Further to the anti-tank ditch debate, I received the following in an e-mail from Alan Hall, a fellow who did his growing up in Folkestone.
"The so-called "tank-traps" dug around the hills are a mis-nomer. The idea was for these to be defensive ditches in which the Home Guard / defending forces (in the event of an invasion), by using the height advantage, could fire mortars, rifles, machine-guns etc. at the enemy forces. Also, similar to the then-popular "pastime" of cutting down all iron railings on the pretence that the iron and steel was required for manufacturing munitions of warfare (very little actually got used this way); the scars on the hillsides served as a constant reminder to people that we were at war! Propaganda value & all that.

Incidentally, did you know that in medieval times, Sugar Loaf Hill was used as a place of execution for criminals? It was customary for said felons to be blindfolded, hand-cuffed and then pushed off the top of the hill - presumably, to their deaths!

As a child, I spent many happy hours wandering around these hills."

Thank you Alan, I certainly didn't know that.  I wonder what happened to the criminals if they managed to roll to the bottom unharmed?  The human race are very strange aren't they?  There are a lot of easier ways of executing someone if that is what you have a mind to do,  ways that are a lot less effort for everyone involved too!

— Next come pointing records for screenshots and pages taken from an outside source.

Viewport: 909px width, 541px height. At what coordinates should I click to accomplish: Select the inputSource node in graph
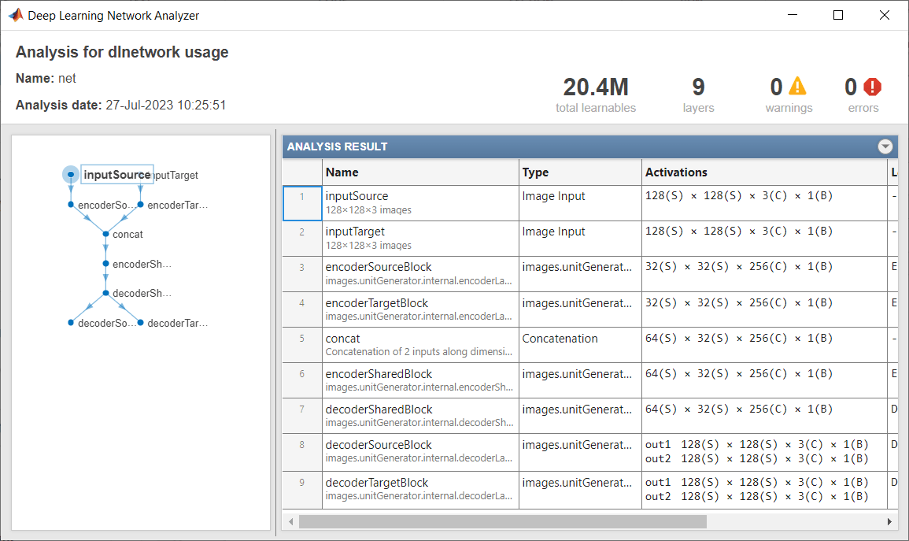pos(71,174)
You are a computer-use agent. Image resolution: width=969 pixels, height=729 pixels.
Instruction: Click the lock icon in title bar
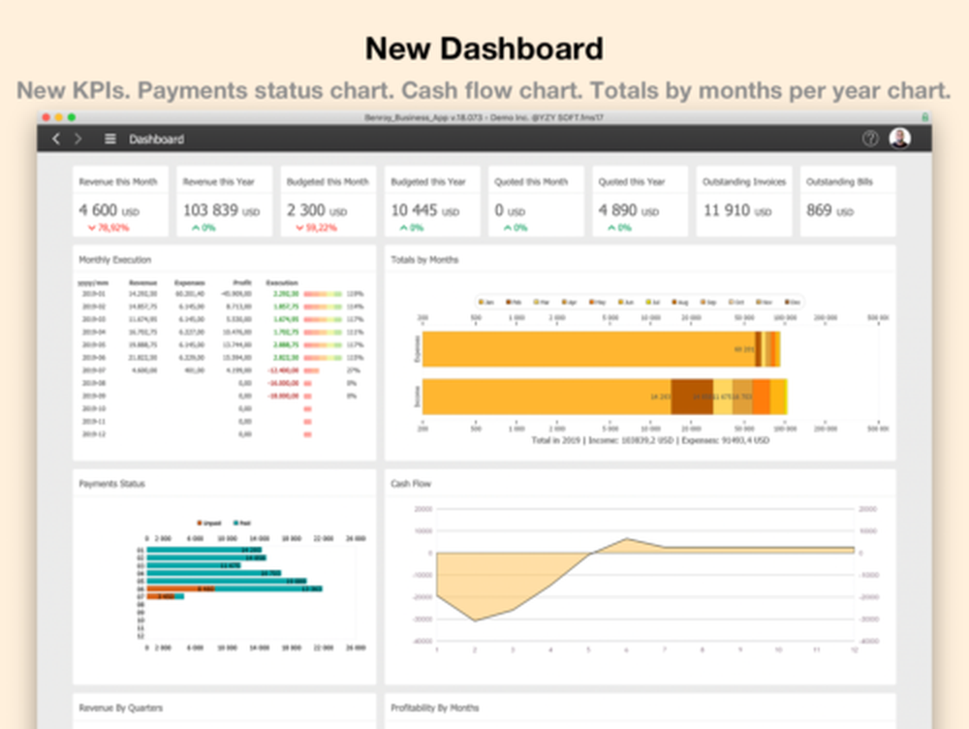point(923,116)
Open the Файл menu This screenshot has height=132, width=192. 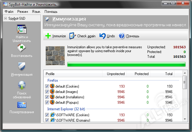9,12
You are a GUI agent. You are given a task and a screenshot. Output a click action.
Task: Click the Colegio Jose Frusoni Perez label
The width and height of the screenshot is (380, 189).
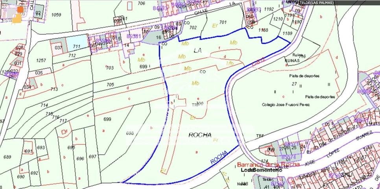click(286, 105)
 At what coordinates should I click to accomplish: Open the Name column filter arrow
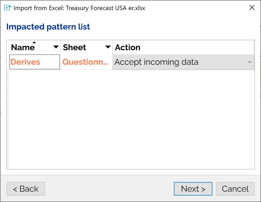click(56, 47)
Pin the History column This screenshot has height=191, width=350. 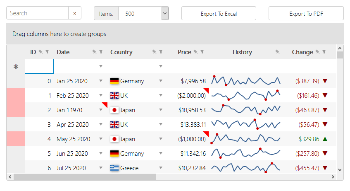pos(277,52)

Your theory on the anti-tank ditches certainly makes a lot more sense to me too!
This photo looks older, however, it is not too old to have a telegraph pole in view.

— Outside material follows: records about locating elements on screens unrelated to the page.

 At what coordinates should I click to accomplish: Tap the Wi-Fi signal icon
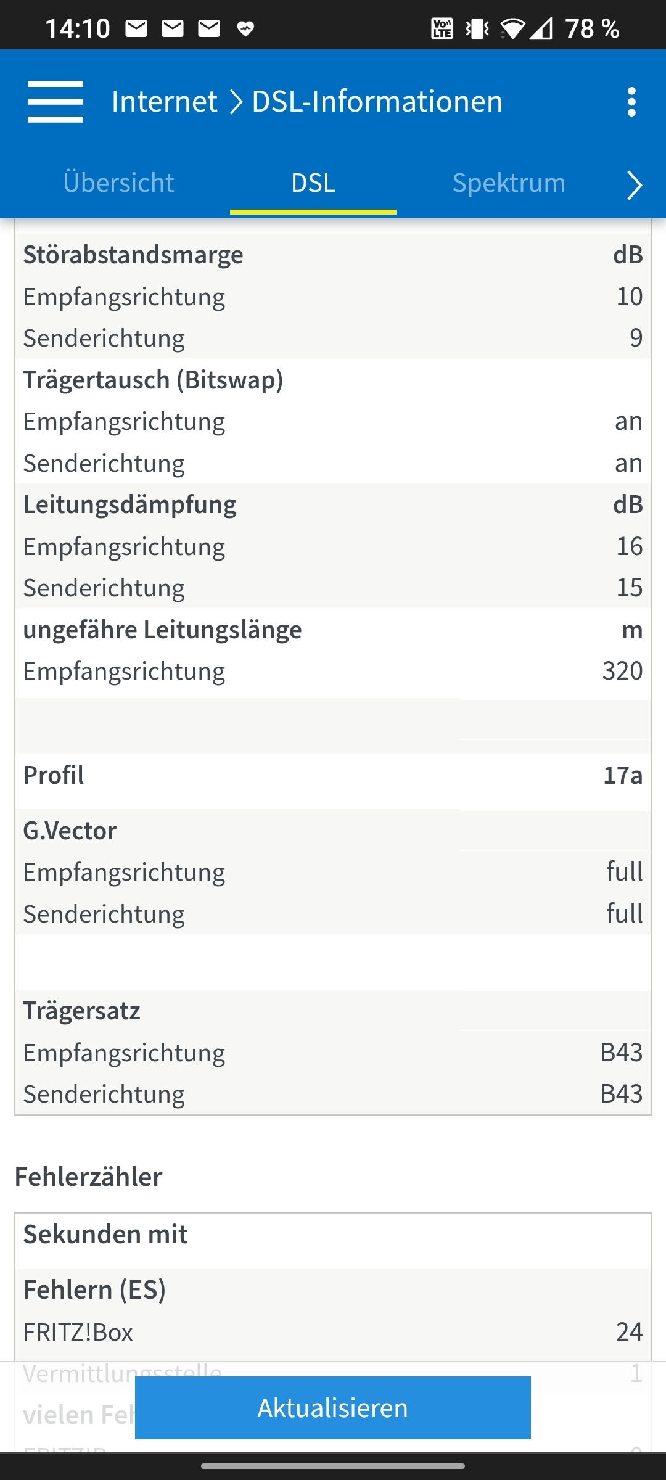512,28
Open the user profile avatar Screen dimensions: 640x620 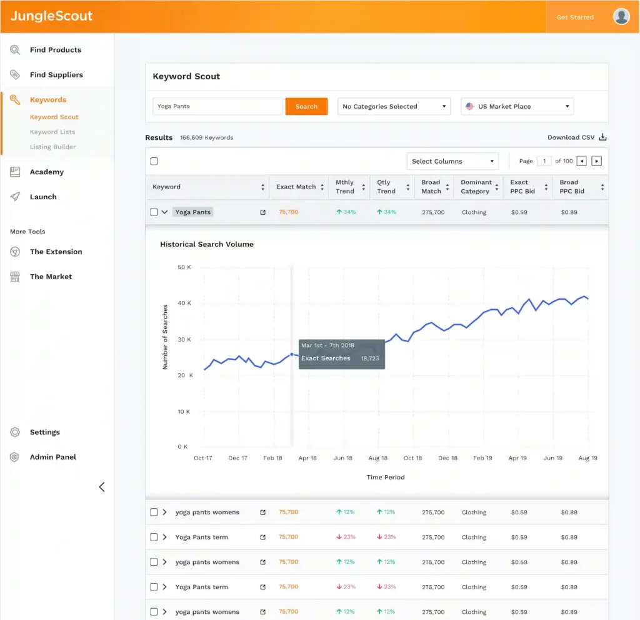tap(621, 17)
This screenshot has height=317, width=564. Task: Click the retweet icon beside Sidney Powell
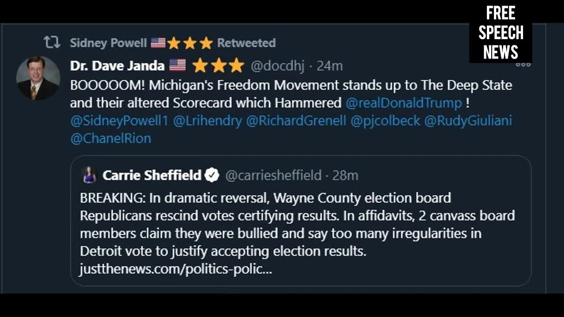[52, 43]
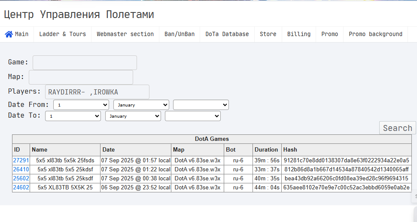Click into the Map text field
Image resolution: width=417 pixels, height=222 pixels.
pos(81,77)
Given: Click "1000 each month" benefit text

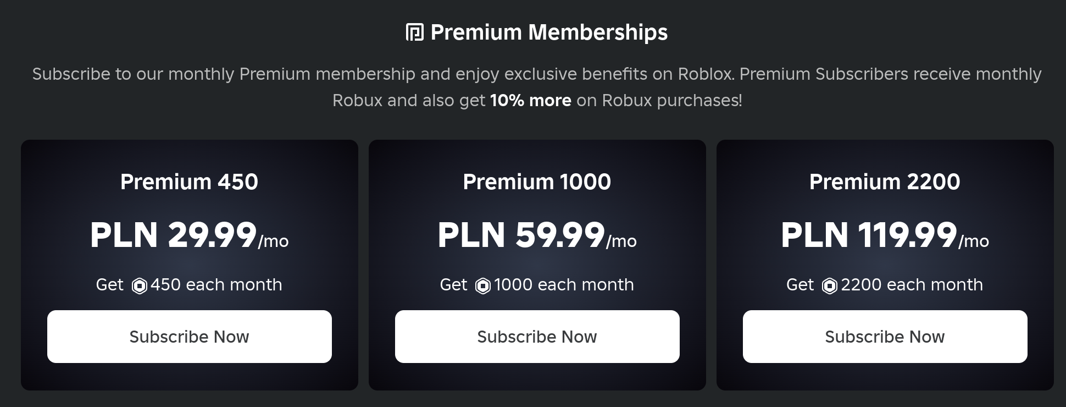Looking at the screenshot, I should 564,285.
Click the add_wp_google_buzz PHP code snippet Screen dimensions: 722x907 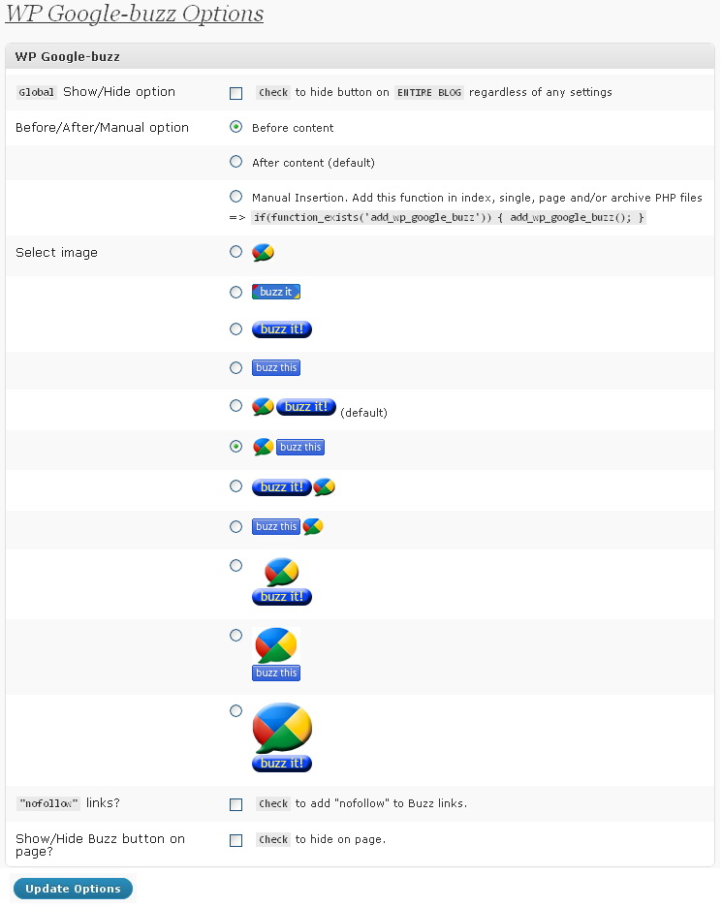[x=448, y=218]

What I am the most curious about though is that big chimney type structure in the garden of that house.  Can anyone enlighten me as to what it was?
Finally I think we have solved this mystery, thanks to Caroline Petley who wrote to say that she thought it was now called Summerhouse Hill.  On doing a Google search under that name, I found the following on a site called 'Kingsdowner':

'According to Wikipedia, the hill's name derives from a gazebo which was built on the summit of the hill by the Drake-Brockman family who used to own the land. However, the gazebo was burnt to the ground by a prankster on Guy Fawkes night in 1935.'

He also spoke about Temple Pond which was nearby, and Brockman's Bushes.  I believe this photo from his site is a modern version of Summerhouse Hill.  My photo must date from before 1935, as you can see the gazebo on the top.  Summerhouse Hill is at Beachborough, not far from Hythe.

Thank you so much Caroline for pointing me in the right direction!

I have saved this one until last, because although I know that Brockman's Mount is in Kent, I am not sure how near Folkestone it is.

This looks to be an old photograph of it.  If anyone can tell me where it is located, I would appreciate it.  Also, does anyone know what that is on top of it?
I found these two pictures on the following Wikipedia page:

On the left is a lithograph showing Brockman's Mount on the left, and also showing the gazebo, or folly as it was known to the Drake-Brockman family.  On the right is a beautiful painting by Edward Haytley, depicting the Brockman family at Beachborough.  This painting is now housed at the National Gallery in Victoria, Australia.
Here we have a couple of old ones of Sugar Loaf Hill.  On the left it also shows the Toll House on Canterbury Road, yes the Lower Sandgate Road wasn't the only road to have a toll gate.  On the right, we see a lovely old house with Sugar Loaf in the background.  I wouldn't mind betting that the house is no longer there.